Wednesday, March 4, 2009

In The Street

We get out pretty early some days. In the zone between six and seven anyway. Okay, closer to seven. (Who invented the snooze alarm, anyway? God Bless You Sir or Madam.)

We've been noticing three figures trotting down our street for a couple of months now. They look so jolly together. And not in a matchy-matchy outfits sense. Just maybe sort of something you'd observe and think, hmm that looks nice.

Two women and a dog and they jog down the street and the ladies are not exceptionally fit or anything-they are joggers tho, but it's the dog. He's like an attractive piece of luggage between them. White, short hair, pointy ears, very alert. Trot trot trot.

The ladies chat and it seems like the dog kind-of keeps up his part of the conversation by trotting along in the designated space between them. It's always looked kind of appealing from afar.

It depends on how many times we bonked the snooze alarm and when I saw 'we' I mean my partner's not all leaping out of bed either. She's trained to snooze for exactly seven minutes without changing the warm space she's established on her bed. But, for whatever reason, we're usually about 15 feet away from the dog joggers. Maybe in front. Maybe behind. But never within sniffing distance, until today.

They were close to the curb and I had Grantley long on the retractable leash from the sidewalk and I watched her. It seemed like she had been waiting to befriend this fine white specimen-k9 for ages so she does her sweetest/most irresistible/Hail Fellow hello hello hello wag-a-thon thing that she does so well and that white short hair bastard went psycho/nut-job/coocooberry pie on her jovial Welcome Wagon-ing approach.

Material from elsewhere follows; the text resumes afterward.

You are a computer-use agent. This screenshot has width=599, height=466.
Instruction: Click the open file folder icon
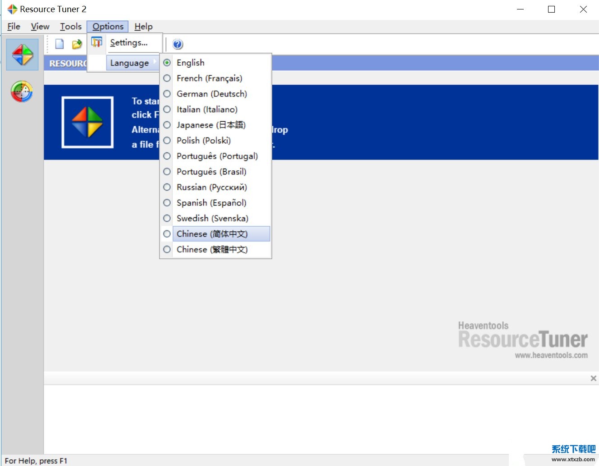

And it was the coolest thing. She didn't hesitate, consult a life coach, enter therapy, go out for lunch with her bitches-I mean girlfriends, have her chart done, go to the relationships section of the library and drag 900 why isn't this working books home, score some botox, get her nails done, shop for collars. Nope. None of that.

She jacked up her hackles and told him to piss off (in dog language naturally).

I was ever so proud of my brave girl. Taught her everything she knows.